Alors que les corps des deux jeunes ont été rapatriés mercredi, cet homme témoigne en exclusivité pour l'AFP, mettant en avant l'effet de surprise et le "coup de poker" des ravisseurs.

"Les deux Français étaient avec des amis nigériens. Ils étaient au moins six. Les deux jeunes étaient dans l'axe de la porte de la sortie. Ils étaient en train de prendre un verre", témoigne Malik (le prénom a été changé, ndlr), l'un des 30 à 40 clients du restaurant Le Toulousain ce vendredi soir, dont de nombreux autres Français et Européens, assis à des tables moins en évidence.

Les trois ravisseurs "sont entrés comme s'ils venaient chercher du pain dans une boulangerie", affirme-t-il, décrivant des hommes jeunes, d'une trentaine d'années, vêtu d'un "cheich, un turban comme les Touaregs", parlant arabe et "un mauvais français cassé" : "Ce n'était pas des gens de Niamey. Pas des Africains".

"Leur 4X4 tournait autour du bar depuis au moins une heure", assure-t-il. "Des gens l'avaient déjà vu le week-end précédent dans un autre endroit de Niamey".

L'un des ravisseurs s'est posté à l'entrée du restaurant en plein air : "C'est vrai qu'ils étaient armés, mais pas en position de tirer, à part le type à l'entrée, avec son pistolet braqué vers le ciel. Les deux autres avaient une Kalachnikov suspendue à l'épaule".

Quand les ravisseurs se sont adressés à Antoine de Léocour et Vincent Delory, ces derniers ont appelé le patron français du bar, originaire de Toulouse, pour demander de l'aide : "Tout le monde a regardé la scène, en se demandant ce qui se passait. Tout le monde était ému. Personne n'a bougé", poursuit le témoin.

La scène lui semble durer plusieurs minutes, pendant lesquelles les deux Français résistent aux injonctions. "Lorsqu'ils ont obligé l'un des deux à se lever, celui-ci s'est rassis en leur disant : non, je reste là".

"Ils auraient pu être sauvés. Franchement, des costauds auraient pu désarmer les ravisseurs", enchaîne Malik, qui était lui-même seul à une table.

"J'ai pensé que c'était des militaires.
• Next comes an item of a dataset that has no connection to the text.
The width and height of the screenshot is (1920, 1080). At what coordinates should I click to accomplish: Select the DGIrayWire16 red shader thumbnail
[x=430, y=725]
A Arlit et Agadez, il y a plein d'hommes armés dans les restaurants", ajoute-t-il.

"Il y a un gars d'Agadez (nord du Niger) qui est parti à leur chasse en voiture, à bord de son 4X4 Toyota" et "les flics ont été appelés au moins 20 minutes après", souligne ce témoin qui fréquente le Niger depuis des années.

"Pour moi, ce ne sont pas de vrais professionnels. En agissant un vendredi soir, à 22H30, ils ont joué à quitte ou double. C'était sûr qu'ils allaient se faire choper à 100%", estime-t-il. "Je crois que c'était des gens qui voulaient de l'argent".